■ The problem: Please write out exactly the lines from the one with "This screenshot has" through the end of the data below, both ends included, and omit any pictures.

··· Data shown

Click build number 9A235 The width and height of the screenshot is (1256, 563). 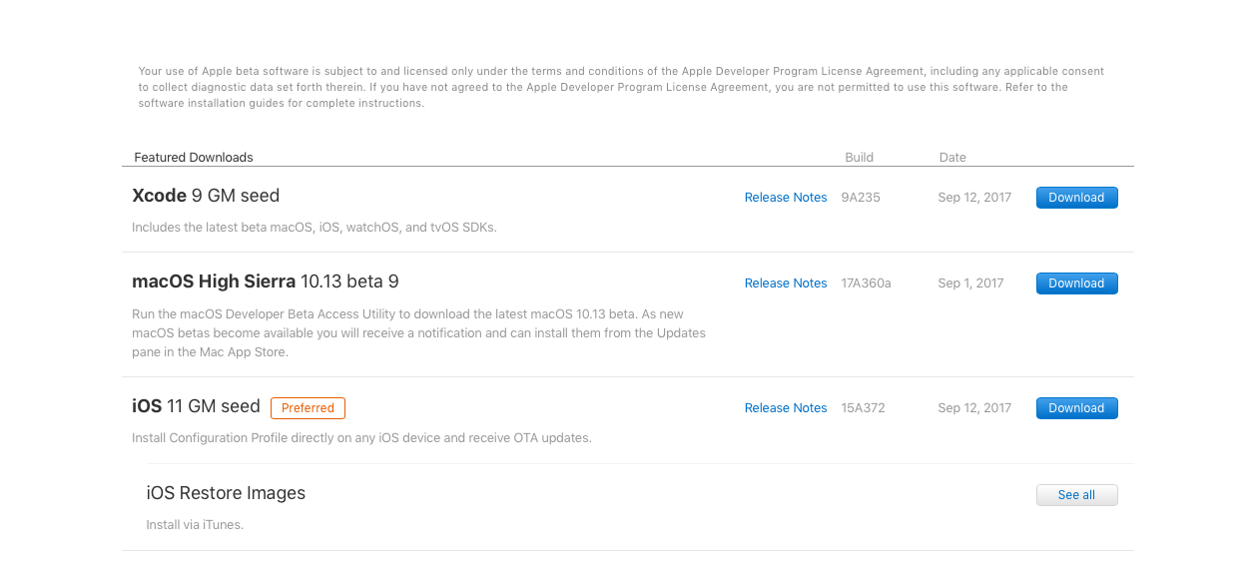coord(861,198)
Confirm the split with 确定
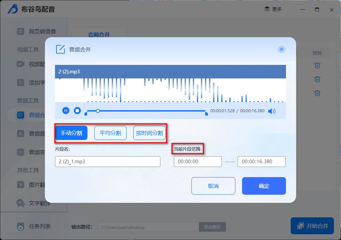The width and height of the screenshot is (341, 240). pyautogui.click(x=264, y=186)
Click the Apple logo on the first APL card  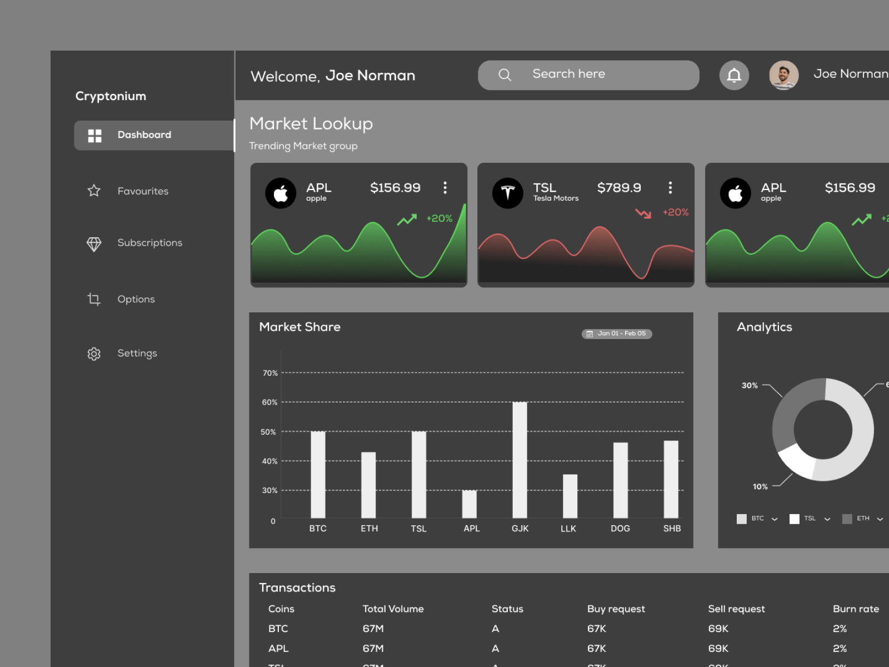coord(281,193)
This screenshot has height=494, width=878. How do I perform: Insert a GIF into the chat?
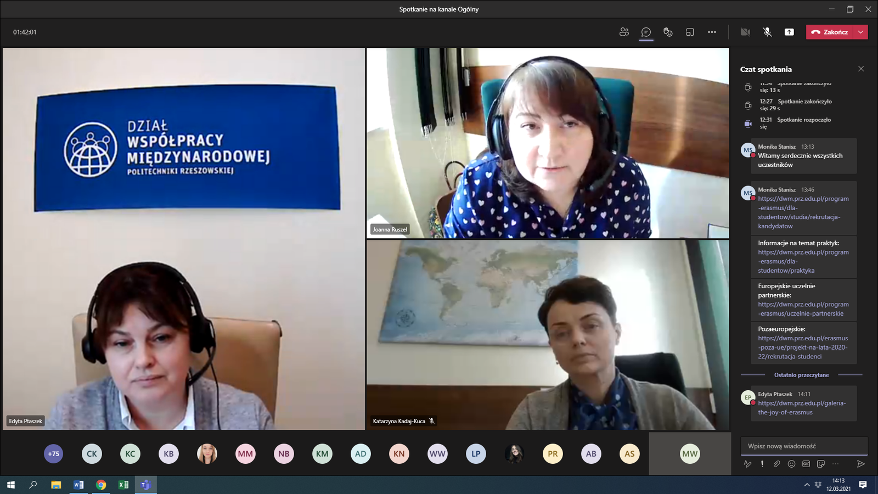tap(806, 464)
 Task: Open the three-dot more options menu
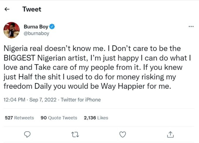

······

■ Completed task:
This screenshot has height=494, width=878. How do I perform: Insert a GIF into the chat?
tap(806, 464)
 Task: Open the three-dot more options menu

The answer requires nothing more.